Watch the logs until you see HTTP server listening:
# Wait for output similar to:
$ kubectl logs -f sandbox-example
[2025-...] info Wrote default config file to /root/.config/code-server/config.yaml
[2025-...] info HTTP server listening on [http://0.0.0.0:13337/](http://0.0.0.0:13337/)
[2025-...] info - Authentication is disabled
2. Connect to VSCode
Option A: Simple Access (Standard Runtime)
If you are running the standard example (without gVisor or Kata), you can port-forward directly to the pod.
# Forward local port 13337 to the pod
kubectl port-forward pod/sandbox-example 13337:13337
Open your browser to: http://localhost:13337 or <machine-dns>:13337
Option B: Secure Access (gVisor / Kata / Production)
If you are using gVisor or Kata Containers, direct pod port-forwarding isn’t compatible. In this case, use the Sandbox Router.
Prerequisites:
-
Deploy the Router (Required for All Modes):
# Deploys the Deployment and Service kubectl apply -f ../../clients/python/agentic-sandbox-client/sandbox_router/sandbox_router.yaml -
Deploy the Gateway (Production Only): If you need external access via a Public IP (GKE), apply the Gateway configuration.
# Deploys Gateway, HTTPRoute, and HealthCheckPolicy kubectl apply -f ../../clients/python/agentic-sandbox-client/sandbox_router/gateway.yaml
For Production (via Gateway)
- Get the Gateway IP:
export GATEWAY_IP=$(kubectl get gateway external-http-gateway -n default -o jsonpath='{.status.addresses[0].value}')
echo "Gateway IP: $GATEWAY_IP"
- Connect: (Curl Test): You must inject the routing headers. Use
curlto test:
curl -v -H "X-Sandbox-ID: sandbox-example" \
-H "X-Sandbox-Port: 13337" \
http://$GATEWAY_IP
-
Access via Browser (UI): To load the VSCode interface, your browser must send the routing headers.
- Install a header-modifying extension (e.g., ModHeader for Chrome/Edge/Firefox).
- Configure the extension to send:
X-Sandbox-ID:sandbox-exampleX-Sandbox-Port:13337
- Navigate to
http://<GATEWAY_IP>(replace with the IP from step 1).
You should see the VSCode interface load immediately.
For Local Development (via Router Tunnel)
For local development, port-forward to the Router Service (do not port-forward to the pod directly, as it’s not compatible with secure runtimes like gVisor/kata).
- Start the Tunnel:
# Forward local 8080 to the Router Service
kubectl port-forward svc/sandbox-router-svc 8080:8080 -n default
- Access via Curl: You need to send the correct headers to route traffic to your specific sandbox.

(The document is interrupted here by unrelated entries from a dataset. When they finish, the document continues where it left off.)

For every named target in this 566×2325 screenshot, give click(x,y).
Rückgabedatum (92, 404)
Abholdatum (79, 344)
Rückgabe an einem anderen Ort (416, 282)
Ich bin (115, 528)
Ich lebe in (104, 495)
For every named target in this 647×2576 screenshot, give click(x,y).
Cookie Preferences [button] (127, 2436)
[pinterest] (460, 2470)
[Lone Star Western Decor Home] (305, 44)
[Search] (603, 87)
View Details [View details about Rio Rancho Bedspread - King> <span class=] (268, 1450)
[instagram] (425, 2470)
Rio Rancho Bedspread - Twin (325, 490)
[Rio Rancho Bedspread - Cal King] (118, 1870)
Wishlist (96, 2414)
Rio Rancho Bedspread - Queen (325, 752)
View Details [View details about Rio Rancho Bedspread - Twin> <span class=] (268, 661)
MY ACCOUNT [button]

Via curl, set:
curl -v -H "X-Sandbox-ID: sandbox-example" \
-H "X-Sandbox-Port: 13337" \
http://localhost:8080
Getting VSCode password
If the logs indicate authentication is enabled, retrieve the password. In a separate terminal connect to the pod and get the password.
kubectl exec sandbox-example -- cat /root/.config/code-server/config.yaml
Use the password and connect to vscode.
Use gemini-cli
Gemini cli is preinstalled. Open a teminal in vscode and use Gemini cli.